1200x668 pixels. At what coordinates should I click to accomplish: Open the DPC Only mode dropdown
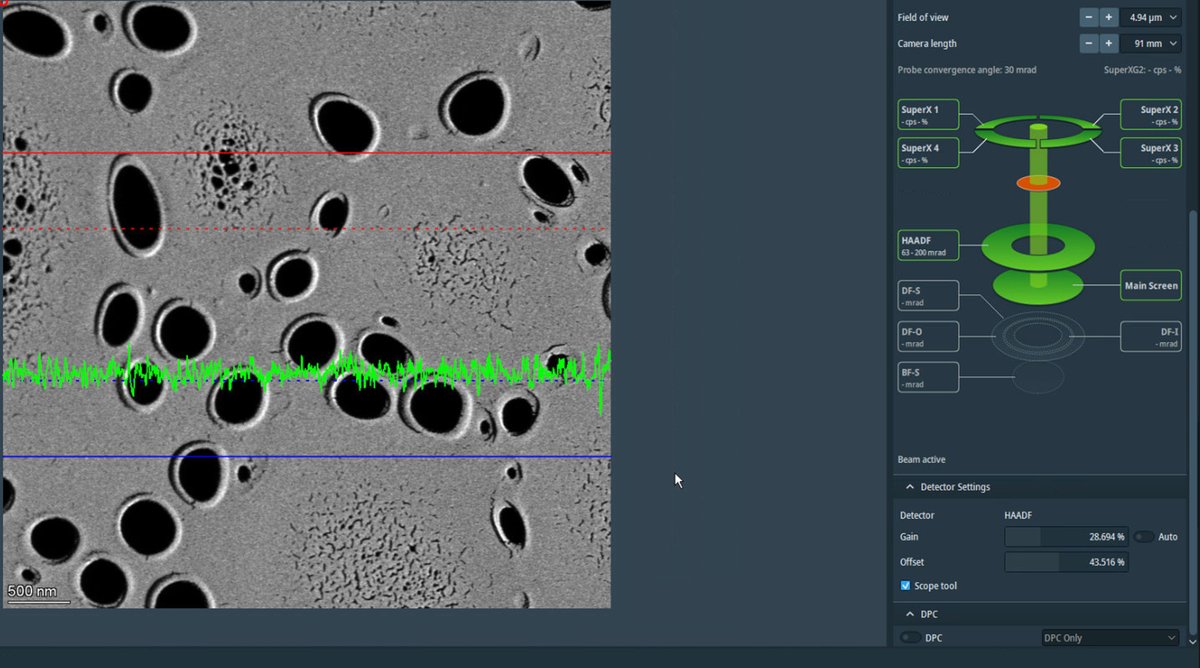(1110, 637)
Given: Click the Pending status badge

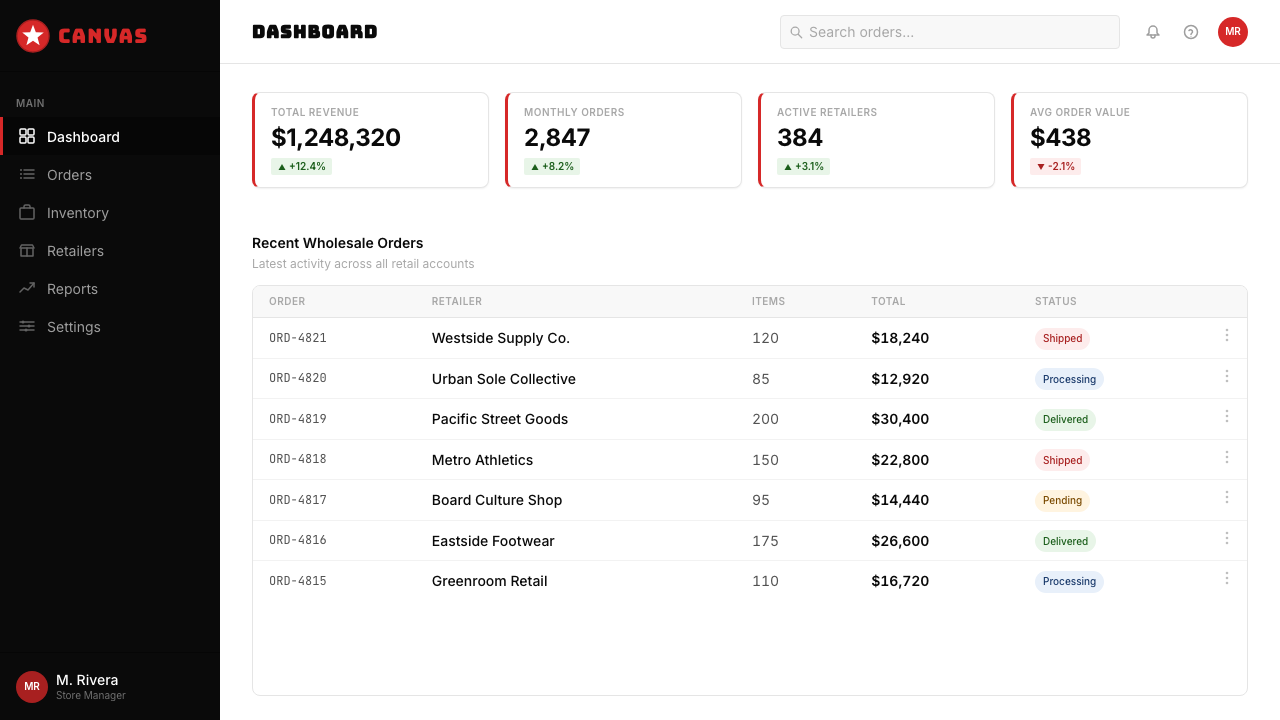Looking at the screenshot, I should pos(1062,500).
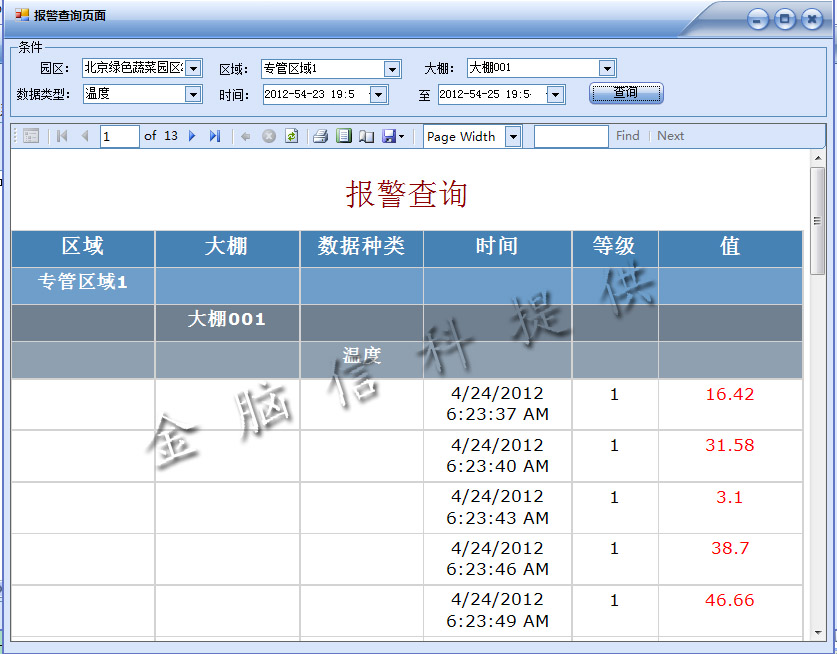Expand the 园区 dropdown list
This screenshot has height=654, width=837.
tap(194, 68)
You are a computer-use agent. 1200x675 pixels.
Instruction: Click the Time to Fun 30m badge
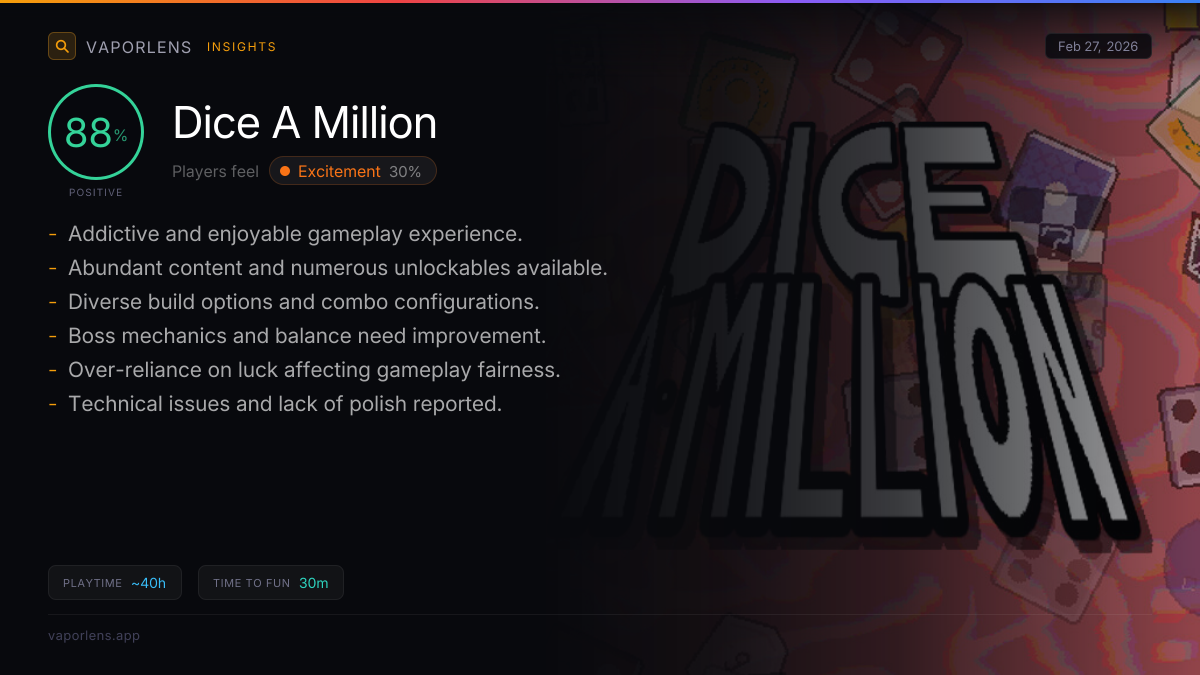point(271,583)
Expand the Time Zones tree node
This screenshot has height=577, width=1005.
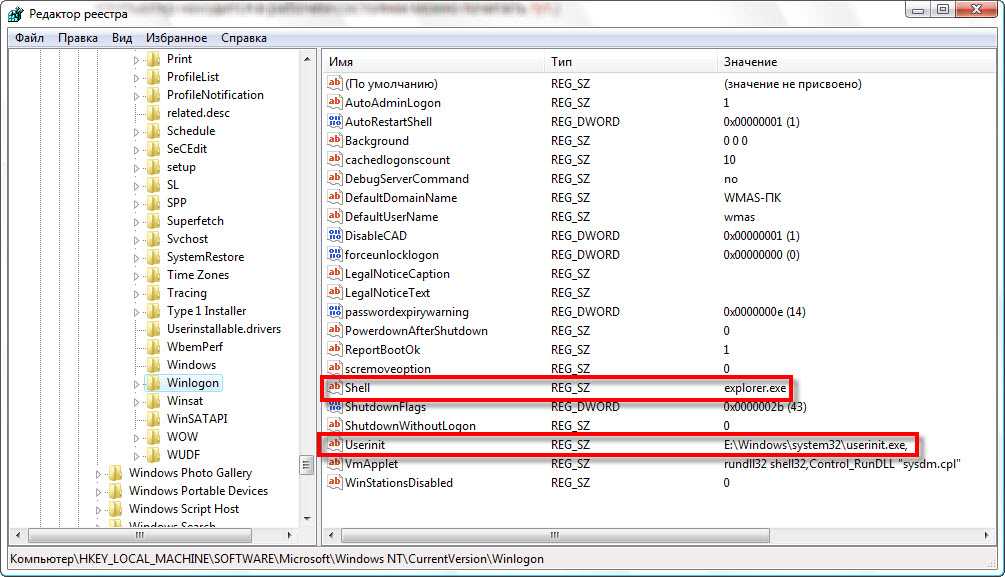137,276
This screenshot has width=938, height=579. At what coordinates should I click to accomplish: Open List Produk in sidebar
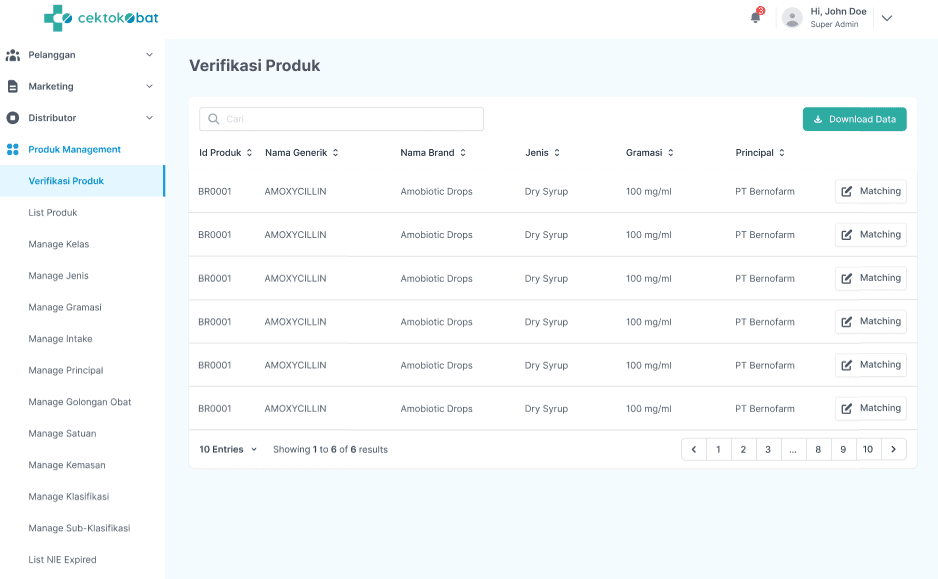pos(53,213)
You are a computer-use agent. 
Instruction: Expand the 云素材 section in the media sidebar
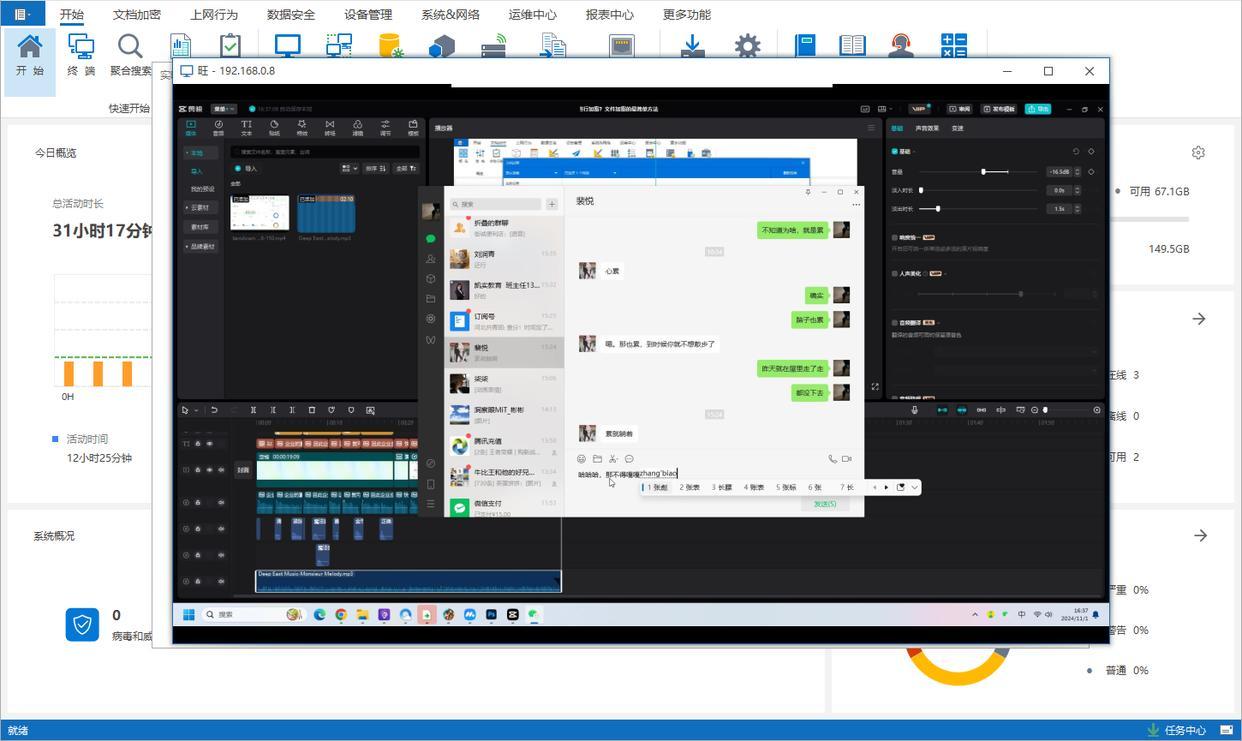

* _Required work_
Write out every line of the data that holds the word "agent".

* _Solved exercise_
You are a computer-use agent. 1200x675 pixels.
You are a computer-use agent. 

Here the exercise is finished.